3D shapes- Volume

3D shapes- Volume

Principles of Volume in 3D Shapes

Understand that volume is a measure of the amount of space that a 3D object occupies.
Recognise that the units of volume are always cubic units, such as cubic centimetres (cm³) or cubic metres (m³).

Volume of Prisms

Know that a prism is a 3D shape with two identical ends and all flat sides.
Learn the formula for the volume of a prism: V = A x h, where A is the area of the base, and h is the height.
Apply this formula to all prisms, including cuboids and cylinders.

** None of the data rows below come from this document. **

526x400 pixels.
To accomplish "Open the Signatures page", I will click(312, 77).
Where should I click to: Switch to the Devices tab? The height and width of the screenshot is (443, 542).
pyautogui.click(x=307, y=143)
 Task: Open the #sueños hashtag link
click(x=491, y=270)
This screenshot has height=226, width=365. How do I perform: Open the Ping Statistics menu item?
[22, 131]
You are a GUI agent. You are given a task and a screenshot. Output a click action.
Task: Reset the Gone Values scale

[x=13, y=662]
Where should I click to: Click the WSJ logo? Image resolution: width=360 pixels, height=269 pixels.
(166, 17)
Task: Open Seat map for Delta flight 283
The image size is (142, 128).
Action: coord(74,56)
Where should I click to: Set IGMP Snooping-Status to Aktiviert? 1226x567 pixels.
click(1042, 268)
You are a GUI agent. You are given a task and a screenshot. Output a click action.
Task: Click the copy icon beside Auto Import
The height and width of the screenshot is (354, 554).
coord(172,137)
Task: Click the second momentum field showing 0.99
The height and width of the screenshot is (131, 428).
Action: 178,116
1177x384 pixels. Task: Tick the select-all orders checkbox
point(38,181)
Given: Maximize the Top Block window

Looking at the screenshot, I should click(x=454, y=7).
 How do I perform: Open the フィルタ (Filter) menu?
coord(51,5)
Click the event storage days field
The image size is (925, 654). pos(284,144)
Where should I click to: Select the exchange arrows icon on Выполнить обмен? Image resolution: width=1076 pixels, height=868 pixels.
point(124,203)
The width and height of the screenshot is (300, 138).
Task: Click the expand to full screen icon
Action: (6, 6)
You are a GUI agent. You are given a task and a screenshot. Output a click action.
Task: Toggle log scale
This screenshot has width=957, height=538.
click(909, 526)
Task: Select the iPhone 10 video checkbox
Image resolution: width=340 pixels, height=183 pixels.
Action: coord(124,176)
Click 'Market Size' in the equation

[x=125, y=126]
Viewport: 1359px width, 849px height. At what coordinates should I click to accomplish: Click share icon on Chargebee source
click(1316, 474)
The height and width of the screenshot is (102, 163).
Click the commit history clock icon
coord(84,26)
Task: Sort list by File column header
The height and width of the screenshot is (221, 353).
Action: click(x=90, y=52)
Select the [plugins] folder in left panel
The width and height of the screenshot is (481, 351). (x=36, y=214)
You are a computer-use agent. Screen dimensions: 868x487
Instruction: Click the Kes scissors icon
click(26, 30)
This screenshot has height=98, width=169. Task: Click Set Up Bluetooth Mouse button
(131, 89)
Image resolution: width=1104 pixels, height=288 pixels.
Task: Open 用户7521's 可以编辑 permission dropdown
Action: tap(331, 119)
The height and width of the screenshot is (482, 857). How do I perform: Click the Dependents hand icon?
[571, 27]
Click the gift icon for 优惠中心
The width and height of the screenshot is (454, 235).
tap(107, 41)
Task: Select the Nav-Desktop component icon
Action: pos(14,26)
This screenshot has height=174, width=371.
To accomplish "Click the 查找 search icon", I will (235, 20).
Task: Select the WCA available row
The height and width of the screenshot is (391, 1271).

Volume of Pyramids and Cones

Recognise that a pyramid has one base and triangular faces that meet at a point, while a cone has one circular base and a curved surface that meets at a point.
Understand that both pyramids and cones have a volume of one-third the base area times height (V = 1/3A x h).
Differentiate between a pyramid and a prism, both geometrically and in terms of their volume formulas.

Volume of a Sphere

Identify a sphere as a perfectly symmetrical 3D object, where all points on the surface are equidistant from the centre.
Learn the formula for the volume of a sphere (V = 4/3πr³), where r is the radius of the sphere.

Practical Applications

Understand how to calculate the volume of complex shapes by breaking them down into simpler, component shapes.
Apply knowledge of volumes in real-world contexts, e.g. finding out how much liquid a cylindrical tank can hold or the total volume of a building.